Every line of the data must appear again in the answer, exactly as written.

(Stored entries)
•••
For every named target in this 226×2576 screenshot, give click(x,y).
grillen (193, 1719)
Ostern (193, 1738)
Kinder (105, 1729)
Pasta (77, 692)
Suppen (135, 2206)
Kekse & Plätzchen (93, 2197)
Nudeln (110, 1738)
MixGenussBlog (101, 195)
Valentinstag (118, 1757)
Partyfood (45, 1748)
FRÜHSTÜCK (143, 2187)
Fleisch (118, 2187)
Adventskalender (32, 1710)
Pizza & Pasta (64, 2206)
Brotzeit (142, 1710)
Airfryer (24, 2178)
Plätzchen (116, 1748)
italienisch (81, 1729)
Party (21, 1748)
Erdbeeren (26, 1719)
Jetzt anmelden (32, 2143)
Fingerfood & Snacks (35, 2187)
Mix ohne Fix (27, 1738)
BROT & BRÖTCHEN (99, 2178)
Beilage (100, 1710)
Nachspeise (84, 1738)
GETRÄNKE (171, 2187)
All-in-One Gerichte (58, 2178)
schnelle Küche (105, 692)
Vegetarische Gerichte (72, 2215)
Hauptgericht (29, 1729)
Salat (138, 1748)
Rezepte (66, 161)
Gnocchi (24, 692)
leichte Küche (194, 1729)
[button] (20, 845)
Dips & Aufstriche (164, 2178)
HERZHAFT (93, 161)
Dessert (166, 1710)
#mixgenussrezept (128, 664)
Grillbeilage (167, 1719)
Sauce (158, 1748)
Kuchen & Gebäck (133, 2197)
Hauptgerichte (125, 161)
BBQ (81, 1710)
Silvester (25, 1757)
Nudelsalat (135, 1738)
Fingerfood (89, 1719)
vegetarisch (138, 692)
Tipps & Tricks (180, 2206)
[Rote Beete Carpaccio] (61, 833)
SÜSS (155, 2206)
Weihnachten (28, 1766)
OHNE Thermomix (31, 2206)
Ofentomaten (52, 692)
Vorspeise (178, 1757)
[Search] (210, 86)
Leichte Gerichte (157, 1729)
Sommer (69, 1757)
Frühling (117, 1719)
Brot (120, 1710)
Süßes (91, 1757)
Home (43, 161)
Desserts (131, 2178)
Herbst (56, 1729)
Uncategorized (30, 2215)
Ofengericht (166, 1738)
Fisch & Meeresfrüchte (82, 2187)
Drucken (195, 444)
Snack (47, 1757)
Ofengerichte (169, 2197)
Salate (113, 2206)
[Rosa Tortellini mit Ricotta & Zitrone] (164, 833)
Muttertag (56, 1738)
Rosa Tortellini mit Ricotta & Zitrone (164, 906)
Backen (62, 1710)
•••
# Solution for this exercise:
For every named target in this 226×2576 screenshot, give click(x,y).
grillen (193, 1719)
Ostern (193, 1738)
Kinder (105, 1729)
Pasta (77, 692)
Suppen (135, 2206)
Kekse & Plätzchen (93, 2197)
Nudeln (110, 1738)
MixGenussBlog (101, 195)
Valentinstag (118, 1757)
Partyfood (45, 1748)
FRÜHSTÜCK (143, 2187)
Fleisch (118, 2187)
Adventskalender (32, 1710)
Pizza & Pasta (64, 2206)
Brotzeit (142, 1710)
Airfryer (24, 2178)
Plätzchen (116, 1748)
italienisch (81, 1729)
Party (21, 1748)
Erdbeeren (26, 1719)
Jetzt anmelden (32, 2143)
Fingerfood & Snacks (35, 2187)
Mix ohne Fix (27, 1738)
BROT & BRÖTCHEN (99, 2178)
Beilage (100, 1710)
Nachspeise (84, 1738)
GETRÄNKE (171, 2187)
All-in-One Gerichte (58, 2178)
schnelle Küche (105, 692)
Vegetarische Gerichte (72, 2215)
Hauptgericht (29, 1729)
Salat (138, 1748)
Rezepte (66, 161)
Gnocchi (24, 692)
leichte Küche (194, 1729)
[button] (20, 845)
Dips & Aufstriche (164, 2178)
HERZHAFT (93, 161)
Dessert (166, 1710)
#mixgenussrezept (128, 664)
Grillbeilage (167, 1719)
Sauce (158, 1748)
Kuchen & Gebäck (133, 2197)
Hauptgerichte (125, 161)
BBQ (81, 1710)
Silvester (25, 1757)
Nudelsalat (135, 1738)
Fingerfood (89, 1719)
vegetarisch (138, 692)
Tipps & Tricks (180, 2206)
[Rote Beete Carpaccio] (61, 833)
SÜSS (155, 2206)
Weihnachten (28, 1766)
OHNE Thermomix (31, 2206)
Ofentomaten (52, 692)
Vorspeise (178, 1757)
[Search] (210, 86)
Leichte Gerichte (157, 1729)
Sommer (69, 1757)
Frühling (117, 1719)
Brot (120, 1710)
Süßes (91, 1757)
Home (43, 161)
Desserts (131, 2178)
Herbst (56, 1729)
Uncategorized (30, 2215)
Ofengericht (166, 1738)
Fisch & Meeresfrüchte (82, 2187)
Drucken (195, 444)
Snack (47, 1757)
Ofengerichte (169, 2197)
Salate (113, 2206)
[Rosa Tortellini mit Ricotta & Zitrone] (164, 833)
Muttertag (56, 1738)
Rosa Tortellini mit Ricotta & Zitrone (164, 906)
Backen (62, 1710)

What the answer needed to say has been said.